In today’s data-driven world, integrating information from various sources like Microsoft Dataverse and other cloud or on-premises platforms is no longer optional—it’s essential. However, in complex environments, data ingestion often becomes more challenging than expected. It’s not the big architectural decisions that slow us down, but rather the compounded effect of small, overlooked inefficiencies—such as unnecessary fields, poorly timed loads, or rigid transformation steps.
When faced with these challenges, the default response in many teams is to reach for the traditional ETL (Extract, Transform, Load) approach. While ETL has served us well for decades, it’s not always the best choice—especially in modern, cloud-native architectures. It’s time to take a fresh look at ELT (Extract, Load, Transform) and understand why it often outperforms ETL, both in efficiency and scalability.
What’s the Difference between ETL and ELT?
Transformation Location
ETL: Occurs before loading data (external engine/staging)
ELT: Happens after loading inside the destination system
Processing Load
ETL: Heavy on the source and transformation engine
ELT: Heavy on the destination (e.g., cloud warehouse)
Latency
ETL: Higher, due to pre-load transformations
ELT: Lower, due to direct loading before transforming
Best Use Cases
ETL: Legacy systems, smaller data sets, strict source rules
ELT: Cloud-native setups, large-scale data, real-time ingestion
Scalability
ETL: Limited by source/staging capacity
ELT: Scales easily with destination compute power
Real-World Insight: A Case from the Field
In one of the complex integration projects, the data was pulled from Dataverse and other operational sources into a central analytics platform. Initially, a traditional ETL pipeline was used:
- Data was extracted from data sources, 
- Transformed, 
- Then loaded into a destination. 
The process was painfully slow and created significant load on the source systems, sometimes even if failed. Execution times for even modest data loads stretched into hours, and debugging transformation issues became a major time sink.

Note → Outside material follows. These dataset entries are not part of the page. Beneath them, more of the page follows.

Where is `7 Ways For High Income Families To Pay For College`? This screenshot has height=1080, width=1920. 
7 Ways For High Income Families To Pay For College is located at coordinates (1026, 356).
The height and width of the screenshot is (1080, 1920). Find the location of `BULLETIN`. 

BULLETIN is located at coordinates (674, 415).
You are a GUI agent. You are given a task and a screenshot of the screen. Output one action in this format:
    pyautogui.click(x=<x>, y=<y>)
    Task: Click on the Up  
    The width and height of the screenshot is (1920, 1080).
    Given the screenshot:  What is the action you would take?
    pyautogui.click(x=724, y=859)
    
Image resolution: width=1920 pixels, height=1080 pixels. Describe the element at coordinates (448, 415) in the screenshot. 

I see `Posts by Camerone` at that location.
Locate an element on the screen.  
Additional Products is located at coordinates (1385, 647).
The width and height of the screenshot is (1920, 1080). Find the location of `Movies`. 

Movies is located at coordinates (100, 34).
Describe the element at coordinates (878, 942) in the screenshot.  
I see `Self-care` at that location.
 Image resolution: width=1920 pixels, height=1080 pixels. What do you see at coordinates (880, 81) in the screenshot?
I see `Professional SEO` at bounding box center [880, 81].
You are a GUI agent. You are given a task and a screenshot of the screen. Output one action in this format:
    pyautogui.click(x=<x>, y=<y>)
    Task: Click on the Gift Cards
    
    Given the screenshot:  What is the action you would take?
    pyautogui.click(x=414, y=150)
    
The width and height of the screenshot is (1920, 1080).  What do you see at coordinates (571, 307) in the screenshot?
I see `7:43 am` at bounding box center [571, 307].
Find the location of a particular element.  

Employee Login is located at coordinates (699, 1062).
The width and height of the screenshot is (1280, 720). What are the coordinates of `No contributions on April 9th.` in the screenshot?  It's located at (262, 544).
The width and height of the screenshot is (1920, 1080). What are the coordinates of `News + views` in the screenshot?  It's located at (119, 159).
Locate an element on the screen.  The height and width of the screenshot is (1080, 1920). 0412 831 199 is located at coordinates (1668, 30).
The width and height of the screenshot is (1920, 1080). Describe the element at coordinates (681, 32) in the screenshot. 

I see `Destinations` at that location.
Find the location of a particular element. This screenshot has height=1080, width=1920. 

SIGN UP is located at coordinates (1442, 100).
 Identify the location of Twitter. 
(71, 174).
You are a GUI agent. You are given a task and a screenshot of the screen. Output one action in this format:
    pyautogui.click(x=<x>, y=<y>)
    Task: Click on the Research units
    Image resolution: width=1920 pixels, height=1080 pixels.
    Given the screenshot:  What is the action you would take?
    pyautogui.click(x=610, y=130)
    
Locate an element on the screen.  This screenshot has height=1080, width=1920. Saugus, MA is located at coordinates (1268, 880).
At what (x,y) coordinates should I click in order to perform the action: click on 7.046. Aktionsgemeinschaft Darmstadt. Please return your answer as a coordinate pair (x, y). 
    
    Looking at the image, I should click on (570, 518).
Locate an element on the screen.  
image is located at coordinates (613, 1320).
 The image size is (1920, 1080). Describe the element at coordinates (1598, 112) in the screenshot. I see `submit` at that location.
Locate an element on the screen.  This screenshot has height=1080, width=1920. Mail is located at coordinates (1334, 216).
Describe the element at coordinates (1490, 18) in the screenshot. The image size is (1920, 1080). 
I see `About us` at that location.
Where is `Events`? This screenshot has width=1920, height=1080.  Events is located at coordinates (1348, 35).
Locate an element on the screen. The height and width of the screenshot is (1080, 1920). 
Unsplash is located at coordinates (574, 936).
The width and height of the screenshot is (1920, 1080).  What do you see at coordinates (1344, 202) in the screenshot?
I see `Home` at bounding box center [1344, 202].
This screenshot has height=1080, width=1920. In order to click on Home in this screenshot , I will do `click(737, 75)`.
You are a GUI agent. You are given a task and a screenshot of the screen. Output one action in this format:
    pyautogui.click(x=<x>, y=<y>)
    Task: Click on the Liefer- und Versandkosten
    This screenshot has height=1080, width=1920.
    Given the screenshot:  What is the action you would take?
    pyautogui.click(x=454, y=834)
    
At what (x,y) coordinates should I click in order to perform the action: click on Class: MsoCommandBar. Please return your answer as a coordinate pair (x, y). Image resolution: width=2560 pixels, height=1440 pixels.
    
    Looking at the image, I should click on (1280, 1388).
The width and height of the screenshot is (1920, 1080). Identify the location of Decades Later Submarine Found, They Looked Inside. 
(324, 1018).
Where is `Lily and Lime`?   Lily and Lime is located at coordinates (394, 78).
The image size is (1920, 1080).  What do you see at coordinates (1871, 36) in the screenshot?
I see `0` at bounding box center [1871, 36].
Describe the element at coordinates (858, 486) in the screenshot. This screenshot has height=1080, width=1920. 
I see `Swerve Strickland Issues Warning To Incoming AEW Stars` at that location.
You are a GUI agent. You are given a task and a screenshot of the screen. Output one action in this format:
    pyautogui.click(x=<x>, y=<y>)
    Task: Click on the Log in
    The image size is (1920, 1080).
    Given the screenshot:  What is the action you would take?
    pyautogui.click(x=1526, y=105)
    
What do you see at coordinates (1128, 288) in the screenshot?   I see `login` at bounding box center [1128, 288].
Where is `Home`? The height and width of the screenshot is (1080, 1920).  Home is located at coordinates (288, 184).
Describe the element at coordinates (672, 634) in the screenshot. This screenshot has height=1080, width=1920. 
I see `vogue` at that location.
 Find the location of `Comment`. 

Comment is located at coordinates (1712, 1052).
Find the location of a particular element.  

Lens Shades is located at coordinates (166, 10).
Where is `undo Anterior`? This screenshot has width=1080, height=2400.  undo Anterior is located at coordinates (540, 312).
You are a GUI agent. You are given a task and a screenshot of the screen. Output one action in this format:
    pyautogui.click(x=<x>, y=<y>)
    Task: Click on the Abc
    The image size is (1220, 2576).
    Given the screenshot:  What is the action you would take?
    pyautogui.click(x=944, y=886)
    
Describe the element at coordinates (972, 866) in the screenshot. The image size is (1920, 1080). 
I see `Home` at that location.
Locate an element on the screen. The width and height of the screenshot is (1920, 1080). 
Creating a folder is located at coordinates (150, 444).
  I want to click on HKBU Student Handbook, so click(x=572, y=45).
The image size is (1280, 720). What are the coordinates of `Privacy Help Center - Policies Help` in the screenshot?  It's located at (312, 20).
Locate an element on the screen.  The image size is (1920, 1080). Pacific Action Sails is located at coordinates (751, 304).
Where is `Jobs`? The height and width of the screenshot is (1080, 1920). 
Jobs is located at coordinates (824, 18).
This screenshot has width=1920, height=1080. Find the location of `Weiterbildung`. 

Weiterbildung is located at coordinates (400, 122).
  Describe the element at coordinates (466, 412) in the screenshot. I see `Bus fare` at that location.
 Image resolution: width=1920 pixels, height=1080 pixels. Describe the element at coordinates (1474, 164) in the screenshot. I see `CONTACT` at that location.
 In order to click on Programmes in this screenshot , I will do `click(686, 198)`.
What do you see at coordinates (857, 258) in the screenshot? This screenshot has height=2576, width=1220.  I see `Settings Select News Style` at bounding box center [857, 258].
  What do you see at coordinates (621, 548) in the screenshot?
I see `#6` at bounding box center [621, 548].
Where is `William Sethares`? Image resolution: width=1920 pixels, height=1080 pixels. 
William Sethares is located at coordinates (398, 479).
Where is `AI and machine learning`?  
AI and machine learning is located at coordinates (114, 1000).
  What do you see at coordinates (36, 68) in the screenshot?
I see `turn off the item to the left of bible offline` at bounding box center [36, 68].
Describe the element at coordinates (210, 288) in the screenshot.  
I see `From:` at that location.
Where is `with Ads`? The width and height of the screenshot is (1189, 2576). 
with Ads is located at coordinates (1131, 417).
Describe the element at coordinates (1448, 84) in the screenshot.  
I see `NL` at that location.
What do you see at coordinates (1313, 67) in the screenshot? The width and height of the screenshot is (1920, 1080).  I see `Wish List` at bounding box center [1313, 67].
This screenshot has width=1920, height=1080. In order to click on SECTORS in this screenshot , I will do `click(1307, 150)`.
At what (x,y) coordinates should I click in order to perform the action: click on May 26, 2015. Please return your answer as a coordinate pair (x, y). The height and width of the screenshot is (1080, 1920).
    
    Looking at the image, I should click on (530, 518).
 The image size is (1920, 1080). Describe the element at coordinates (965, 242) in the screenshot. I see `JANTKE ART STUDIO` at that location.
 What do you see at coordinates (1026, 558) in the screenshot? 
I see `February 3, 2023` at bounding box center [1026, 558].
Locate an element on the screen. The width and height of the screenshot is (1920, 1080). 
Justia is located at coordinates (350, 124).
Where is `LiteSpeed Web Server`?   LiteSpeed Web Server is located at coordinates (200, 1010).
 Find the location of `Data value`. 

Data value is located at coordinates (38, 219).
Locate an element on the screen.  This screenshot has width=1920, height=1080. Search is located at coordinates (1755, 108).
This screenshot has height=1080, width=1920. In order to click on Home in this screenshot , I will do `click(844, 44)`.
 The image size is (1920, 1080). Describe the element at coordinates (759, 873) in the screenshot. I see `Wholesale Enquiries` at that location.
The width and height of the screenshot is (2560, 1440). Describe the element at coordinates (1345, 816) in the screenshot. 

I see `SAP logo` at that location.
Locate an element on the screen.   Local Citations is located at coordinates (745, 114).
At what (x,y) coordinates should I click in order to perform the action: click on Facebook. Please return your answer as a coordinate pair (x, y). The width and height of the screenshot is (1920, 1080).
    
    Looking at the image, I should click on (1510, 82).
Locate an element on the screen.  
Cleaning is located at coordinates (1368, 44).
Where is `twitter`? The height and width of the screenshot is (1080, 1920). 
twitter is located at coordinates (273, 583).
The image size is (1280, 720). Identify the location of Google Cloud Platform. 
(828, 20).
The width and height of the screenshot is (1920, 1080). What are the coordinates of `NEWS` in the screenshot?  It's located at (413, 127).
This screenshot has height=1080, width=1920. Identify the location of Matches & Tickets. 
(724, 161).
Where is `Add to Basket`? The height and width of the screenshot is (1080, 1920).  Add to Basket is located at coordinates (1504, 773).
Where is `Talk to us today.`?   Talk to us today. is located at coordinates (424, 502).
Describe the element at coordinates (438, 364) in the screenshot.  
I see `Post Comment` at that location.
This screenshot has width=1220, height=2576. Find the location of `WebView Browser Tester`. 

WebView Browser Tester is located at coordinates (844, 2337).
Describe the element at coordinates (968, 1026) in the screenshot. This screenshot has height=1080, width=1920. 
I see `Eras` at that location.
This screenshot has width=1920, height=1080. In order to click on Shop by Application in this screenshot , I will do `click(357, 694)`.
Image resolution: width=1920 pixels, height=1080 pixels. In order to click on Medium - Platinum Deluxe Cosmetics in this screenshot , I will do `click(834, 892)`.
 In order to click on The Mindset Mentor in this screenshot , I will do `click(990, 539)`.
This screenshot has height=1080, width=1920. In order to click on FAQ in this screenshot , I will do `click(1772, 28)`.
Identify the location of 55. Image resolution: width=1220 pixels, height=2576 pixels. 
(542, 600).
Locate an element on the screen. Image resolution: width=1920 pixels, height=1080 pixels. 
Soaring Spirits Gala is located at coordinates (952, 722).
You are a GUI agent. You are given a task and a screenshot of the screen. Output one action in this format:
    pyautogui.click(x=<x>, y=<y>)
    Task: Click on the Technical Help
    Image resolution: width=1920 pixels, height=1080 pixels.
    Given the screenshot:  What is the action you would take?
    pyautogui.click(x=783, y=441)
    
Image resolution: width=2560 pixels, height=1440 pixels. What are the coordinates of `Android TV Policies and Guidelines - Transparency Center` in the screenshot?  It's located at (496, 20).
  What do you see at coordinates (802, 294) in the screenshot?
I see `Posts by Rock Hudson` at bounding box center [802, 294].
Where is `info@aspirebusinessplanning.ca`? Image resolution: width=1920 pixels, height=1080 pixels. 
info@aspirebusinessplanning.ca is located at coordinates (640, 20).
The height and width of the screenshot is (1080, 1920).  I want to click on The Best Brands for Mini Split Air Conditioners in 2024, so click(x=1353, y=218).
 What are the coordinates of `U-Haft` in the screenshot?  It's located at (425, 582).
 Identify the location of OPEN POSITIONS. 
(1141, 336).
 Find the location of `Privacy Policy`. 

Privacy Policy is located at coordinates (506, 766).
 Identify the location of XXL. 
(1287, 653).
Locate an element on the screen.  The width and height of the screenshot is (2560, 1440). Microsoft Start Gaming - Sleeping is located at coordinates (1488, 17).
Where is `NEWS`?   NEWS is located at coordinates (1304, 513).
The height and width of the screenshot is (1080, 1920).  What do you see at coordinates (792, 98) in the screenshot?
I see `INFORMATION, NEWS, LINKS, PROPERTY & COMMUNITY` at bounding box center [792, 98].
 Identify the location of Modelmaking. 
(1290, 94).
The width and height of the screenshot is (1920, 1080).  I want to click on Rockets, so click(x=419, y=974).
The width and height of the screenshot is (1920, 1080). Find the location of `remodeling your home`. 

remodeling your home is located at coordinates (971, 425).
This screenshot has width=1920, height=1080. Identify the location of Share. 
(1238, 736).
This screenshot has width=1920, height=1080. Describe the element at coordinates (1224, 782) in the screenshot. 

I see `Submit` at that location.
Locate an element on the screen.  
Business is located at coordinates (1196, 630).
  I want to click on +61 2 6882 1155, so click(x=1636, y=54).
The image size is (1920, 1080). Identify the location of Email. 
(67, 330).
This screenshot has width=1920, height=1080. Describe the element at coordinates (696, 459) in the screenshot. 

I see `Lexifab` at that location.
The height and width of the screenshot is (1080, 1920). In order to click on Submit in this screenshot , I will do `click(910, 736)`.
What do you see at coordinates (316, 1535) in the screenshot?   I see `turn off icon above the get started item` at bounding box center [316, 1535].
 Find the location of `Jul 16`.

After re-evaluating our pipeline, I shifted to an ELT model:
- We extracted only the necessary fields from the source—no more "select *". 
- We loaded raw data directly into the destination. 
- We then applied transformations inside the warehouse, using its built-in, scalable processing power. 
The result? An 80% reduction in execution time. Even more importantly, it freed up the source systems, reduced transformation complexity, and made our pipeline easier to monitor and maintain.
Key Recommendations for Smarter Data Integration
Whether you’re using ETL or ELT, here are some lessons learned and best practices:
- Only Extract What You Need Avoid the temptation of extracting entire tables. Pull only the columns and rows relevant to your analysis. 
- Use Incremental Loads When Possible Pull only new or changed data using timestamps or change tracking to minimize processing time and bandwidth. 
- Push Processing to the Destination Let your data warehouse or lakehouse do the heavy lifting. Most modern platforms are designed for this. 
- Profile Your Data Early Understand data quality and structure before designing transformations—especially if you skip a staging area. 
- Plan for Data Governance and Lineage In ELT, raw data lands in your destination untouched. Make sure you have metadata, lineage, and access controls in place. 
- Monitor and Optimize Continuously monitor pipeline performance and adjust queries, indexes, or schedules to avoid bottlenecks. 
Final Thoughts
The choice between ETL and ELT isn't just about tools—it's about strategic alignment with your infrastructure, performance goals, and data volume. In the era of cloud computing, ELT provides the flexibility and scalability required to meet modern data demands.
If you’re struggling with slow pipelines or overworked source systems, don’t just tweak your ETL—rethink your architecture. The shift to ELT could be the key to unlocking faster, leaner, and more resilient data integration.